Calum MacLeod, Interim Medical Director for the Northern Health Trust, said the new department would provide "patients with the latest innovations in technology and a department better equipped for the number of attendances it receives".
"We want to provide the very best care for our patients and this development will give us the facilities within which to make further improvements in waiting times and ensure patients' needs are met," he said.
The new building has considerably more floor space. The design is intended to improve patients' flow within the healthcare system and most importantly their experience of being treated.
However, some members of staff told the BBC that it will take more than bricks and a lick of paint to mend what is broken within the Antrim Area Hospital.
One member of staff who wished to remain anonymous said while they were "delighted to have a brand new building which is modern, what's also required is more staff".
"We need more nurses to deal with the numbers coming through the door," they said.
"The extra floor space will be used to house all the additional trolleys we have to use to care for patients as there are never enough beds in the system."
Another employee said there was a more optimistic air about the place, but they would have to see what impact the patients would have.
"After all it is not until those people are in the building and we have to work around them that we'll know if it's made any difference," they said.
"It will take it a wee while to sort itself out. Hopefully people and managers will be patient."
Management at the beleaguered health trust say the new department is just one part of a very big healthcare jigsaw.
For the system to operate smoothly all of the pieces must be in place. That includes the out-of-hours service, GPs, pharmacies and the public knowing when they should attend.
Mary Hinds, Senior Director for the Northern Health Trust, said: "The opening of the new department will supplement the changes taking place within the trust as part of the turnaround report.

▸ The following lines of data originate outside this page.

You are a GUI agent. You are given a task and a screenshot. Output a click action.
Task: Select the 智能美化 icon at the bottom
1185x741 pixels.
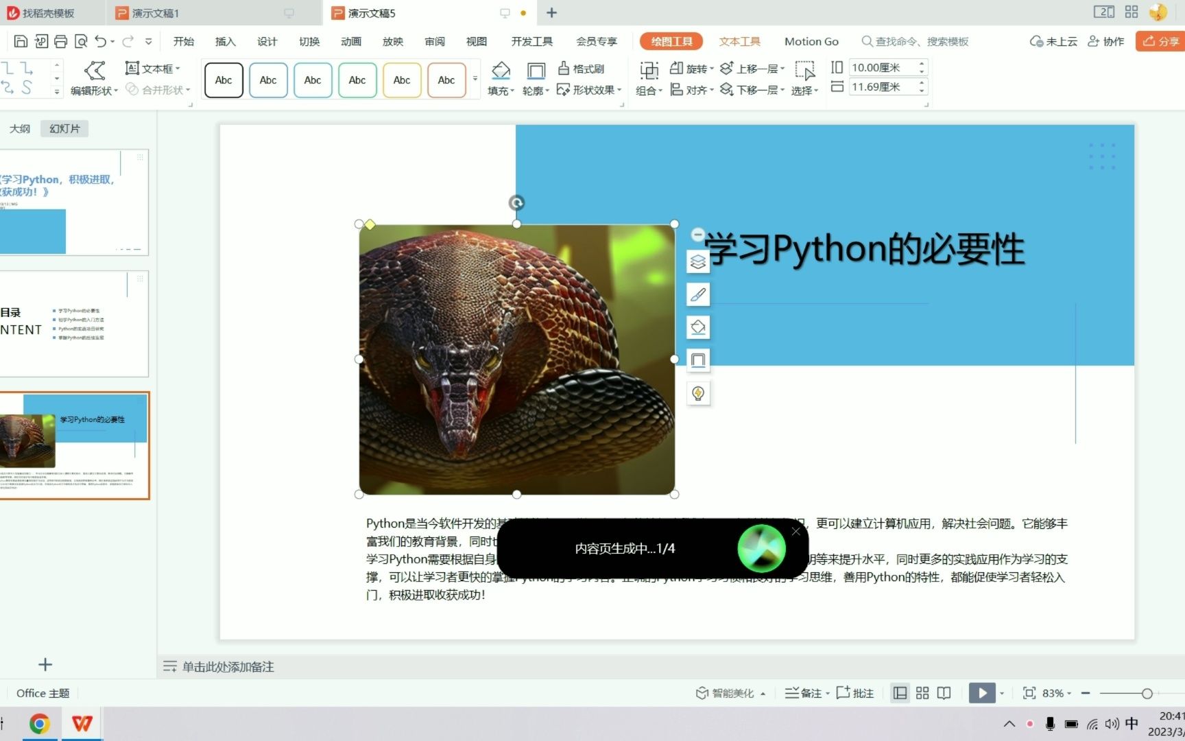click(x=701, y=693)

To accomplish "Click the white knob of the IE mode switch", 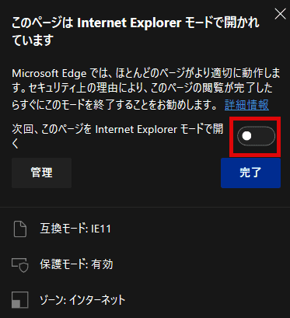I will tap(246, 136).
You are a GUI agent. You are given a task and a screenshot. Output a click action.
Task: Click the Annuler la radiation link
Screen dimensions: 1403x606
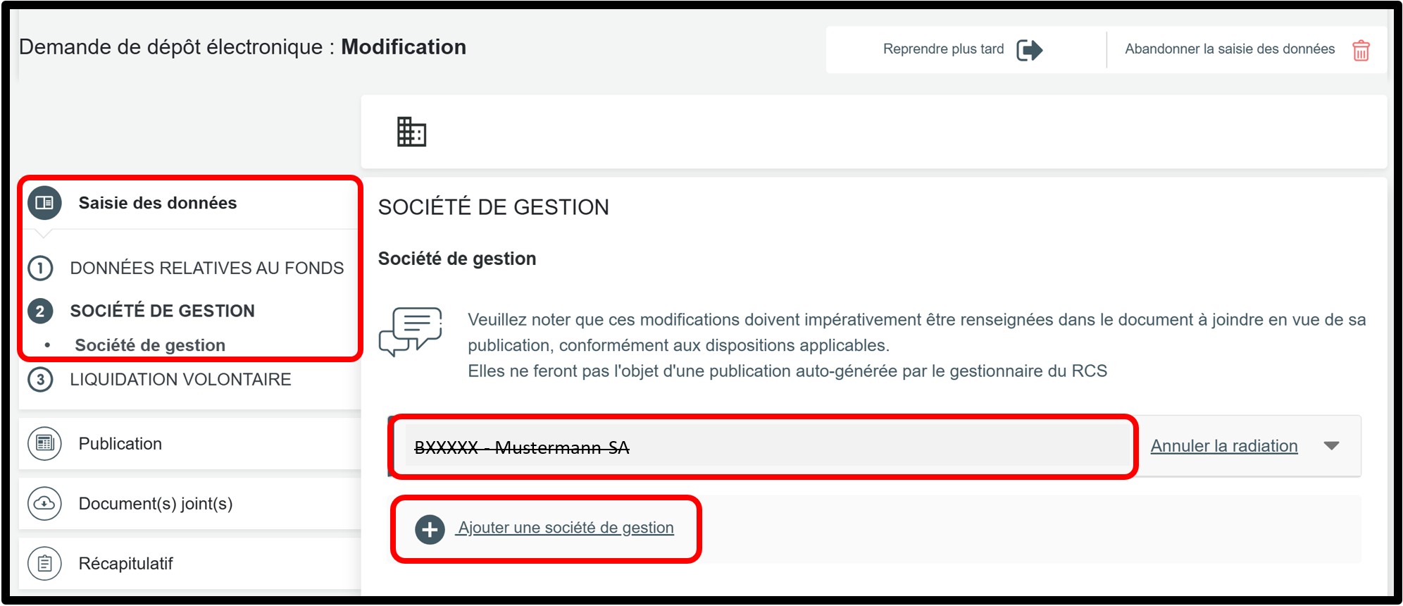[1223, 446]
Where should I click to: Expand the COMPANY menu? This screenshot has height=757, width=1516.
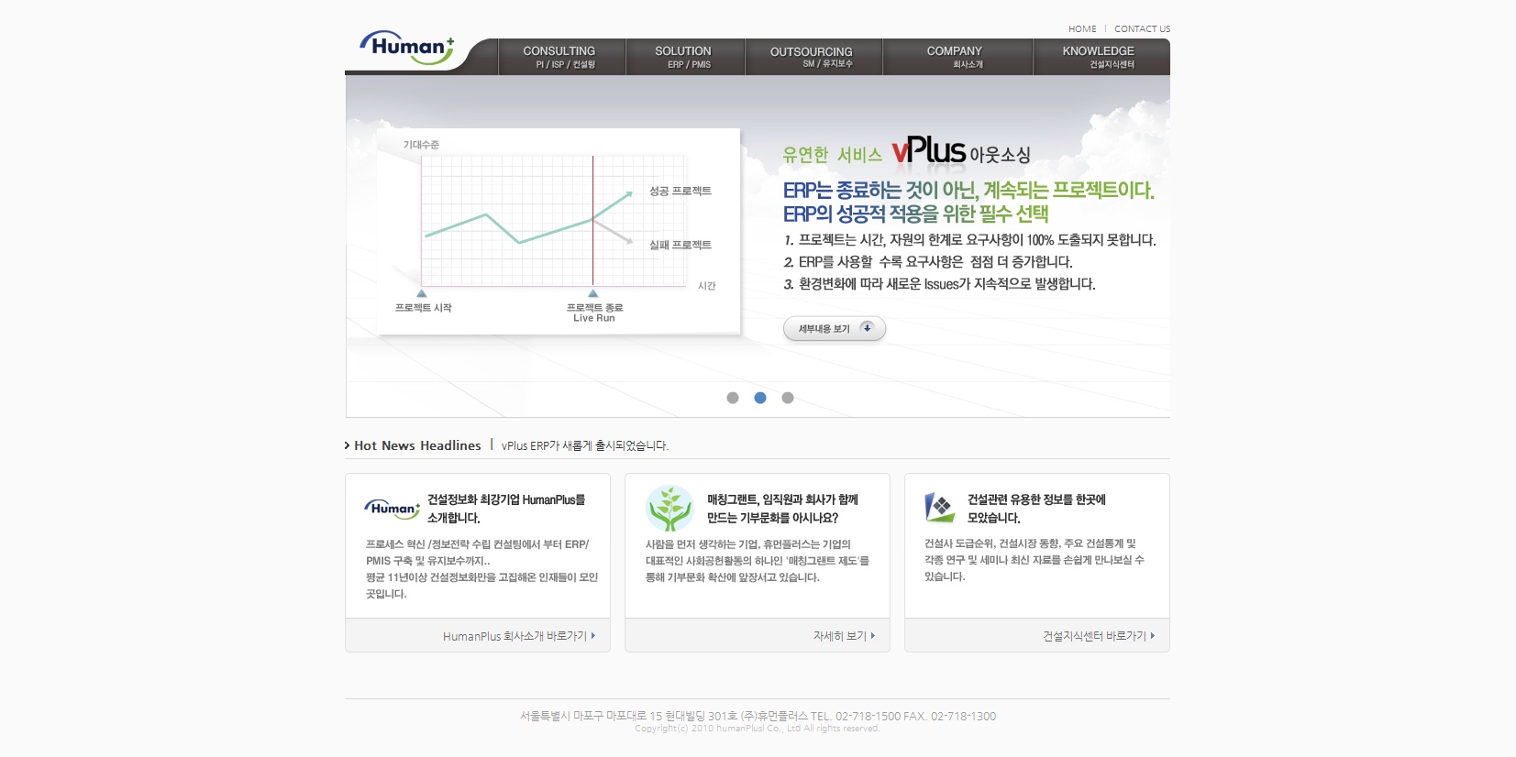click(x=956, y=57)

"A whole system approach is being taken to ensure patients receive the right care, in the right place, at the right time and we will continue to work in partnership with GPs to ensure that patients who need emergency treatment get access to this as quickly as possible."
A trust spokesperson told the BBC that it needs to match the resources it has with the needs of people using the service.
Those with coughs and colds should ask for help at the pharmacist while those with limb injuries including bites, burns and minor wounds should attend the Minor Injury Unit.
Only those with life-threatening emergencies such as stroke, heart attack and or severe bleeding that cannot be stopped should according to a health trust spokesperson go to the emergency department.
The introduction of 15 cubicles has received a mixed reception. While they will provide privacy and dignity to very sick patients, others believe there is not the staff to give individual care.
NIPSA representative Kevin McCabe said members were looking forward to working in the new area.
"Our members have been told that the layout now means Antrim is one of the best emergency departments in Northern Ireland, that's great," he said.
"But we'll have to wait and assess if the extra space is enough to address the old problems, admissions, discharge and poor bed capacity."